Do you suffer from daytime drowsiness or insomnia? Your internal clock may be the culprit. 

College students have notoriously bad sleep schedules. Most of us stay up late on weekdays and manage only a few measly hours of shuteye before those dreaded morning classes. We stay up even later on the weekends, and then remain in bed until noon to make up for our chronic sleep deprivation. Just because most college students function on these schedules doesn’t mean they’re healthy.

Your circadian rhythm, better known as your internal clock, controls your body’s sleep patterns. According to Les A. Gellis, a visiting assistant professor of psychology at Syracuse University who researches sleep, exposure to light makes your internal clock function on a 24-hour cycle controlled by the hormone melatonin. This means that your body is trained to wake up in the morning, become alert upon recognition of light, maintain alertness during the day, and feel sleepy when the lights go off at night.

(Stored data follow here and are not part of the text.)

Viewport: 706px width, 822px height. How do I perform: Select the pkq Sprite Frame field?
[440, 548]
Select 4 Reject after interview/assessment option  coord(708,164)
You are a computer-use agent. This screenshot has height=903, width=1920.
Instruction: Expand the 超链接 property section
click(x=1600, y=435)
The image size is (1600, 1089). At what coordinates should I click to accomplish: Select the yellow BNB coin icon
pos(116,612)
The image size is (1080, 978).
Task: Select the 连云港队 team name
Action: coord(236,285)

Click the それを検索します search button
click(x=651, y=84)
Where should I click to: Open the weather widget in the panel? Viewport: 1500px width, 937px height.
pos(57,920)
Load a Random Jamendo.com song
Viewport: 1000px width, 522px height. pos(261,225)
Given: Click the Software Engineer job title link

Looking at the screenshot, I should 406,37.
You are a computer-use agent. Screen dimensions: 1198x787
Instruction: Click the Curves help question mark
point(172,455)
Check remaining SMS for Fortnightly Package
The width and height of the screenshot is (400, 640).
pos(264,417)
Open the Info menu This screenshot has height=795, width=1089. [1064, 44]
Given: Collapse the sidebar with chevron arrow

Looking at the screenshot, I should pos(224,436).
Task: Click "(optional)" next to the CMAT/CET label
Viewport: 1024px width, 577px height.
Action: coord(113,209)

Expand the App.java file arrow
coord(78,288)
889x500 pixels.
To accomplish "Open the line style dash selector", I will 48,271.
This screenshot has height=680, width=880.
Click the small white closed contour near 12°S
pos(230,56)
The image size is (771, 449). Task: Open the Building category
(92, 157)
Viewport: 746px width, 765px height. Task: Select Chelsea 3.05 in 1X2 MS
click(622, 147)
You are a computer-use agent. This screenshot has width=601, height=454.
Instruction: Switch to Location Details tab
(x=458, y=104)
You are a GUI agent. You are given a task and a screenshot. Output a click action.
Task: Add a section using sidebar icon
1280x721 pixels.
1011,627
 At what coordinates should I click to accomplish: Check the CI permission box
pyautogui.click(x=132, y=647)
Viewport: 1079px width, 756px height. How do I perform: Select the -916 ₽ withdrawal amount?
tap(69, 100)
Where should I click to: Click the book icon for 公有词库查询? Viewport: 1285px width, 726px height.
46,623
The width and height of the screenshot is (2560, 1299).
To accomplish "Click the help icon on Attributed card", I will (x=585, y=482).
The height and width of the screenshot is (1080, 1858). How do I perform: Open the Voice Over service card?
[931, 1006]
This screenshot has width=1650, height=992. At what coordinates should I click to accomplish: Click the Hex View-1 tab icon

When people stay up late, they expose themselves to light and the body begins to question when it should sleep and when it should be awake. This messes up melatonin production, making the internal clock function irregularly.

“We live in a nine-to-five world where it’s very important to be up during the day,” says Gellis. “If your internal clock is shifted, you will have a hard time getting up in the morning and going to morning classes.” People with disrupted internal clock cycles often feel sleepy throughout the day and get a burst of energy at night, which makes the body unable to fall and stay asleep. As a result, these people have difficulty functioning during the day and may turn to caffeine, napping, or medication to prevent drowsiness. But these temporary solutions aren’t effective ways to combat the issue, since naps and caffeine can disturb your sleep schedule further, says Gellis.

If your internal clock is not “set” right, here are some tips to fix the problem:

  •  Nearly all college students rely on power naps after late night study – or party–sessions. But excessive napping during the day will only prevent you from sleeping later. Sometimes you need to tolerate a bit of drowsiness during the day to sleep better at night.
  •  Only drink caffeine in the morning and early afternoon, since the stimulant may keep you awake.
  •  Don’t get caught up in a lifestyle that forces you to have irregular sleeping habits.
  • This might mean turning down the night shift at work or setting a bedtime before midnight.

After properly setting your body’s internal clock, you’ll feel more energized, rejuvenated, and ready to take on the world.